# Lantus Insulin



## MattTheDon (Jan 1, 2015)

Does anyone use this? I'm gonna start doing some research as i can get my hands on 6 boxes of the stuff which is quite alot of pens.

Iv read it's better to use fast acting stuff but but is lantus a viable source can it be run on its own alongside aas


----------



## swole troll (Apr 15, 2015)

https://www.uk-muscle.co.uk/topic/294418-insulinis-it-worth-it/?do=embed


----------



## MattTheDon (Jan 1, 2015)

Thanks for that but a few questions I have are how long can I keep it in storage out of a fridge? Also is it OK to run without HGH? I keep reading conflicting things


----------



## WallsOfJericho (Apr 4, 2009)

It can stay out the fridge at room temp for a while, just dont take it out of the fridge andkeep putting it back, im diabetic, one vial lasts about a week, and its out the fridge the whole time.


----------



## Magsimus (Aug 14, 2014)

Fine without GH. I've run it on gear and when natural and was fine.

#### [SOURCE MATERIAL]
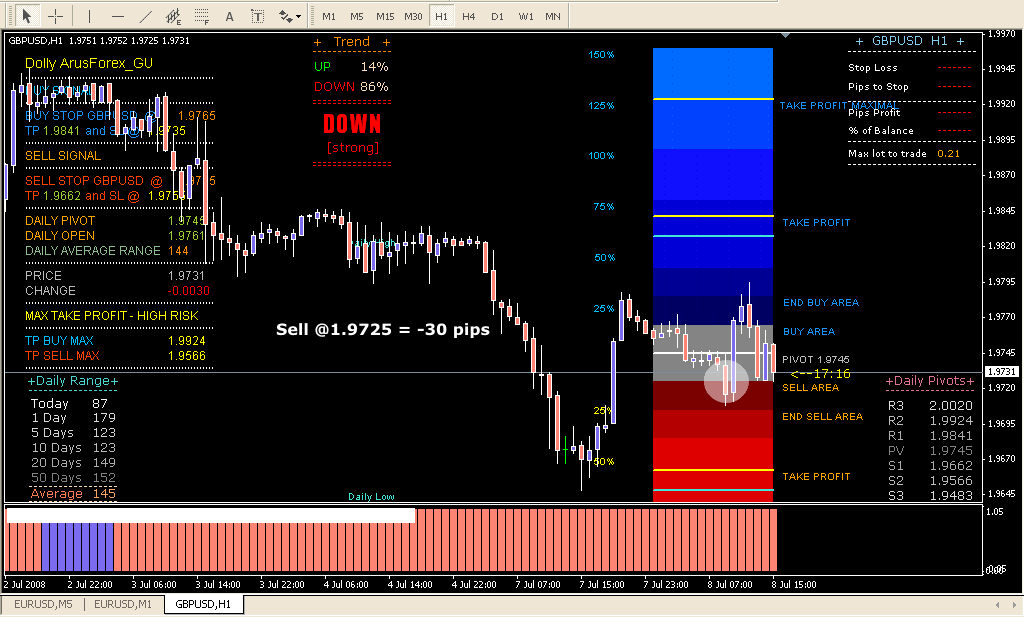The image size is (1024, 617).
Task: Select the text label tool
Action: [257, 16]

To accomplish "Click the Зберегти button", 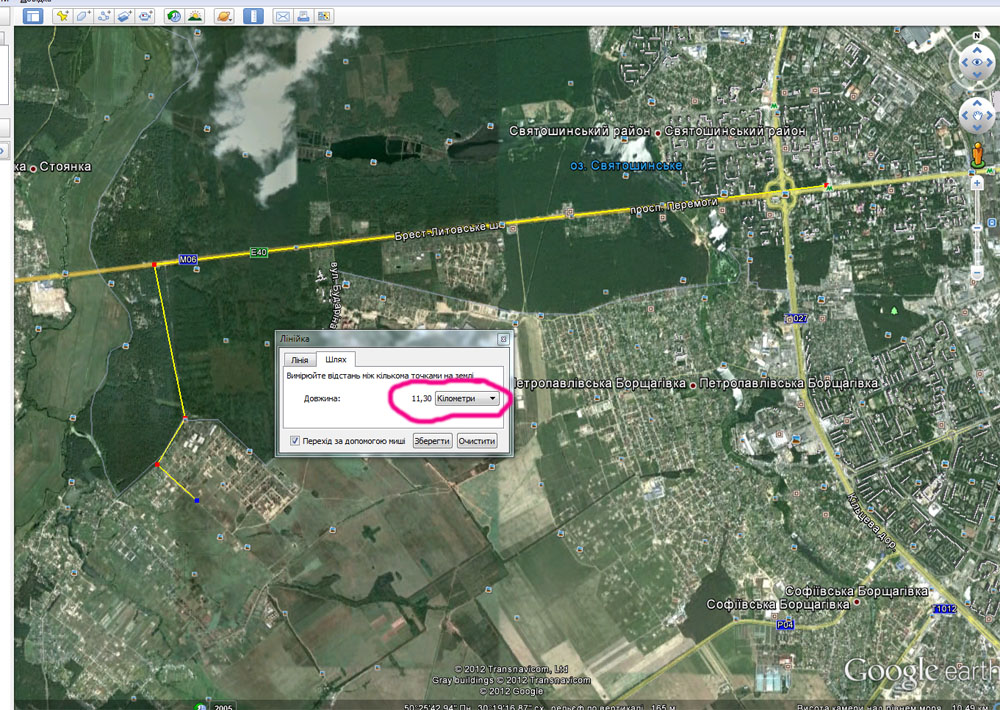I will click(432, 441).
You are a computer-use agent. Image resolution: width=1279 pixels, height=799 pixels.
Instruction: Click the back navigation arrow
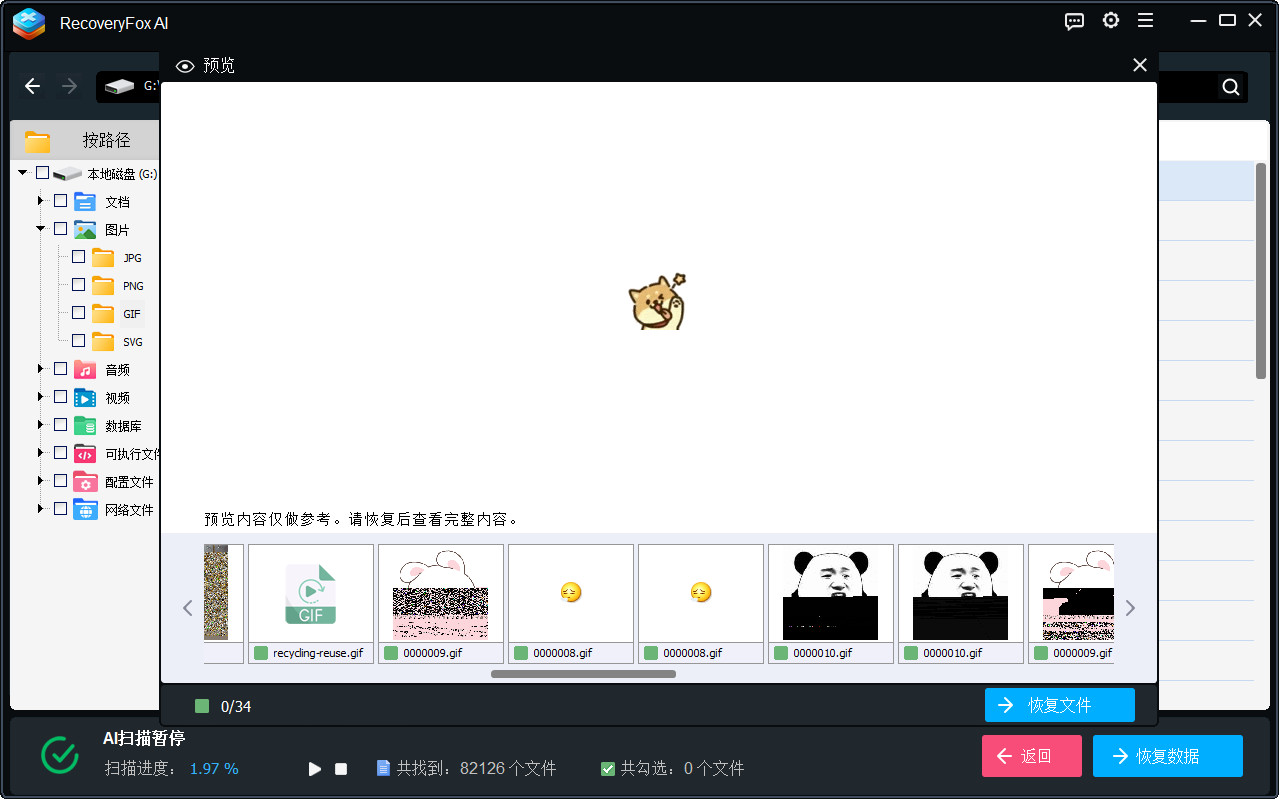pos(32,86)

---

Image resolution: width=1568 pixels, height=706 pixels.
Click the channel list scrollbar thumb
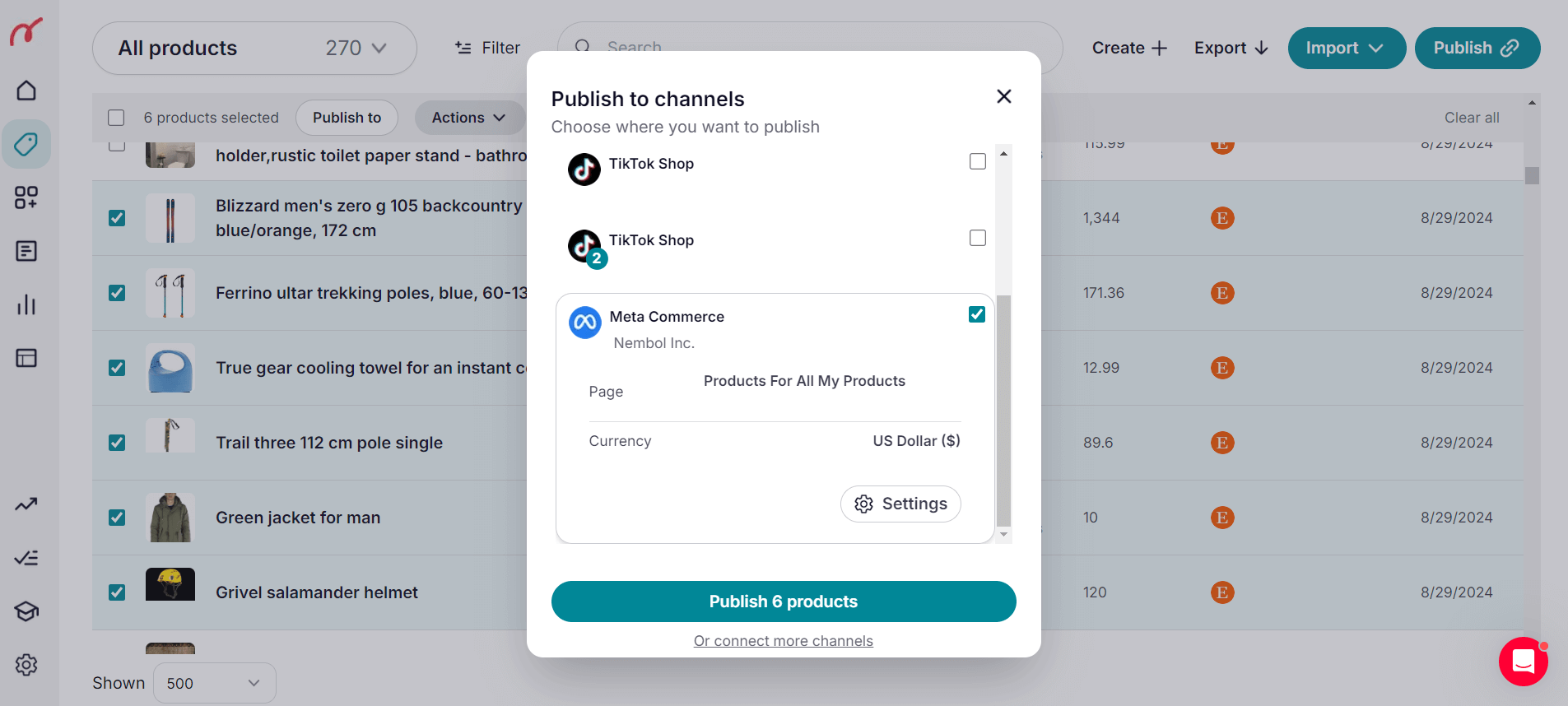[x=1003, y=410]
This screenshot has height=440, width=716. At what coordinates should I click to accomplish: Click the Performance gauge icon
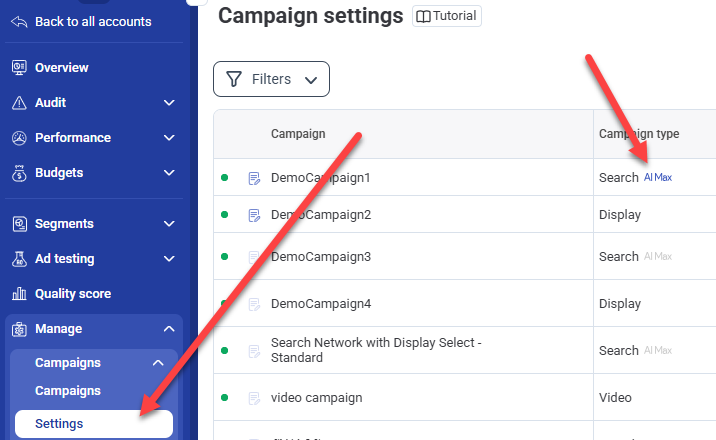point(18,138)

--

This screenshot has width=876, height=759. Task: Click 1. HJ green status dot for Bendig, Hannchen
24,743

#### [ASSIGNMENT]
In the thread on Lantus insulin above, what basis does WallsOfJericho give for saying it can stay out of the fridge at room temperature for a while?

#### [WRITTEN ANSWER]
WallsOfJericho is diabetic and says one vial lasts about a week, and it stays out of the fridge that whole time.